If you’re a reconstructionist, you need to be at least open to allowing Heathenism to grow.  Trying to reconstruct a religion from more than a thousand years ago from a dead culture is like trying to preserve a time capsule that never existed. You may construct something, but it’s unlikely it is something that resembles what was there in the past. It’s a lesson is futility.  Your current world view is based on what is around you. You will never, ever come close to what our ancestors were like in your attempts at mimicking them. For one thing, technology has tainted you. Your language has tainted you. Your education has tainted you. Your nation and how it has evolved has tainted you.

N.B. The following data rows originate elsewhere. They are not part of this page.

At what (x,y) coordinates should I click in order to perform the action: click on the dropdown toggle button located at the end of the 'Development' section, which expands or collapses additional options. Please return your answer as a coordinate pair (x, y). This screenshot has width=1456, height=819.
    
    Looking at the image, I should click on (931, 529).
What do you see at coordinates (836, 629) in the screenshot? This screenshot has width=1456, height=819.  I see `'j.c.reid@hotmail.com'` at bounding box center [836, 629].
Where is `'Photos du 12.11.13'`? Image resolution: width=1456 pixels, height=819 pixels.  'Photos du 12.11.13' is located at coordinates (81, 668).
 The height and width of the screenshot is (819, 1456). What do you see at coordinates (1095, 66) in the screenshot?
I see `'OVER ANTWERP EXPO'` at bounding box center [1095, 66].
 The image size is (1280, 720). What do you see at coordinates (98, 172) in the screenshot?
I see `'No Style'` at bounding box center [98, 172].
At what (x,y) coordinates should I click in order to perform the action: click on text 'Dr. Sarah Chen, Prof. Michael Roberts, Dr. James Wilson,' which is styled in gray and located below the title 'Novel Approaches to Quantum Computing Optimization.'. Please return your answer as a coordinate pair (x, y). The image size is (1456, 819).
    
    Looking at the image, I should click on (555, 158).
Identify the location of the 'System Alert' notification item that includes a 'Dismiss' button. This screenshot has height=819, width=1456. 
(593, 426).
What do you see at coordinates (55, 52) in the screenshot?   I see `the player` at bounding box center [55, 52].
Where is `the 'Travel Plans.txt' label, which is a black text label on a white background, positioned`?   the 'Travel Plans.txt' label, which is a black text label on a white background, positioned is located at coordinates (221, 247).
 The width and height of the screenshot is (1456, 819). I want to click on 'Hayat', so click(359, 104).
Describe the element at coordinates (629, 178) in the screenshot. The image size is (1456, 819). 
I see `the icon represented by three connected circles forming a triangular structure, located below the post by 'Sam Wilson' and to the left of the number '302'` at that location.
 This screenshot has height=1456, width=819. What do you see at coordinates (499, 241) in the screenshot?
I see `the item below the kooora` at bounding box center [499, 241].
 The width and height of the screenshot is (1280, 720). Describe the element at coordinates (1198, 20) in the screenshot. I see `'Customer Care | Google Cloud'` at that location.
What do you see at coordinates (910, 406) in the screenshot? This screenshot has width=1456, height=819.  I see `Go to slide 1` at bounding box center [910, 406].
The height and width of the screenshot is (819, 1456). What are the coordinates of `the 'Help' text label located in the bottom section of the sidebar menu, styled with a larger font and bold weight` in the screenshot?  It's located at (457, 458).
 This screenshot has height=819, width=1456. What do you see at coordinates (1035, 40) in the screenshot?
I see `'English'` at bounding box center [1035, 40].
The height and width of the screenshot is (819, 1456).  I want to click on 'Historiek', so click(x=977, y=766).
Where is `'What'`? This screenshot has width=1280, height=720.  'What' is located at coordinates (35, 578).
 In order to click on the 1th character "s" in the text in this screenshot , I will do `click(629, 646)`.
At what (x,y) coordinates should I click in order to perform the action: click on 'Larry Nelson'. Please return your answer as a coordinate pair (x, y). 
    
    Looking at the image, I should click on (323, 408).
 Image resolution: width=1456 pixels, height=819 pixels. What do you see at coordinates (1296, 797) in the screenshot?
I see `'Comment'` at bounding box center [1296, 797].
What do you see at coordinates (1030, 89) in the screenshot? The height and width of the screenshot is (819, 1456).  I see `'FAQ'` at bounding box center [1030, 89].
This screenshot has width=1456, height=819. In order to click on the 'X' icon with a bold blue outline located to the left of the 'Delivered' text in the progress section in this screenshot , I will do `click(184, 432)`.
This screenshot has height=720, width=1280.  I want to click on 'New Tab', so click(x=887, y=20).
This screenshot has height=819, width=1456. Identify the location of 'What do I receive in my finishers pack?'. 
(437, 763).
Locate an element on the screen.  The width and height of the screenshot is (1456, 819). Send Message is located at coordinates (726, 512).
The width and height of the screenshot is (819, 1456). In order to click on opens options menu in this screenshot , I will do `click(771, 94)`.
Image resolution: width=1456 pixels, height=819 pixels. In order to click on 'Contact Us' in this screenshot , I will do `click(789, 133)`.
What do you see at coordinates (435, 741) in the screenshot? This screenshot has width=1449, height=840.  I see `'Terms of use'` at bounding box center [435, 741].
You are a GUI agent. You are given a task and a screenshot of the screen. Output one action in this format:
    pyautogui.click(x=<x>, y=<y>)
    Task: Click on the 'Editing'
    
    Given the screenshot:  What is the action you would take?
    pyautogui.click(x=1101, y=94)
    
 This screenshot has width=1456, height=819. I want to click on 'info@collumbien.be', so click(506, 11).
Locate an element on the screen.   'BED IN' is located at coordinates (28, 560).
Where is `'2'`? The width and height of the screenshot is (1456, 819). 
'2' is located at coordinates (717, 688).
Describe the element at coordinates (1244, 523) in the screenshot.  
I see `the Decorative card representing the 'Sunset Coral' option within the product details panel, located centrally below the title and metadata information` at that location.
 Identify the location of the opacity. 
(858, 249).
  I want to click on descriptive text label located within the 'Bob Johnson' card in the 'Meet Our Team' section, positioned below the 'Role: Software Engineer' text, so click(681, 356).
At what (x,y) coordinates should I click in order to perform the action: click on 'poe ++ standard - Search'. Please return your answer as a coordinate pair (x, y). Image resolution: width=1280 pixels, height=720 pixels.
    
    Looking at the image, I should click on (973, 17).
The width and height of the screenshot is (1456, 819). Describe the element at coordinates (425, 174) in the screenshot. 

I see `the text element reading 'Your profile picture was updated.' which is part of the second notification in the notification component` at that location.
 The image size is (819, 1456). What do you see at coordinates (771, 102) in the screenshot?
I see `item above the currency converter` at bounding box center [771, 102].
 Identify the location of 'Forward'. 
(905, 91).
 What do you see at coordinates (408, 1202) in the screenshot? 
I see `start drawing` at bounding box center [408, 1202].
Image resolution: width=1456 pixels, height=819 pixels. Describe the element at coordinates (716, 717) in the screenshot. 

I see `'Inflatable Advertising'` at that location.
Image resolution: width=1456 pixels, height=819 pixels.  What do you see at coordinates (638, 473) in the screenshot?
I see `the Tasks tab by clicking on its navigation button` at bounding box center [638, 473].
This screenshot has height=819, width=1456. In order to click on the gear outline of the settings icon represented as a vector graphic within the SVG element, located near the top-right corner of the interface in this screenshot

The gods are not stagnant beings. They don’t just hang around and wish for the halcyon days of the Viking era. They know it’s folly to look backward.  If they wanted that time saved, don’t you think one of them could have saved that puppy in a time capsule somewhere and trotted it out for all to see?

We Need to Be a Big Tent

You’ve heard the terms big tent and small tent when it comes to politics.  It works for religion, too.  There’s enough room under the Heathen tent to be inclusive and open to other ideas, and other people. Yes, there are going to areas where we disagree, but that’s normal. We need people with new ideas and new perspectives on our beliefs because otherwise we remain stagnant. Heathenry should not be something that sits on a shelf to show everyone how cool and smart you are.  Heathenry is a celebration of our gods and the old ways as they pertain to today. We know through science that we’re one tribe, not many, although we have different ethnicities.  We need to find common ground with people who want to be included. The only people we should not include are those not willing to consider other viewpoints and whose sole purpose is hate.  We’ve had enough hatred thanks to the perversion of our beliefs.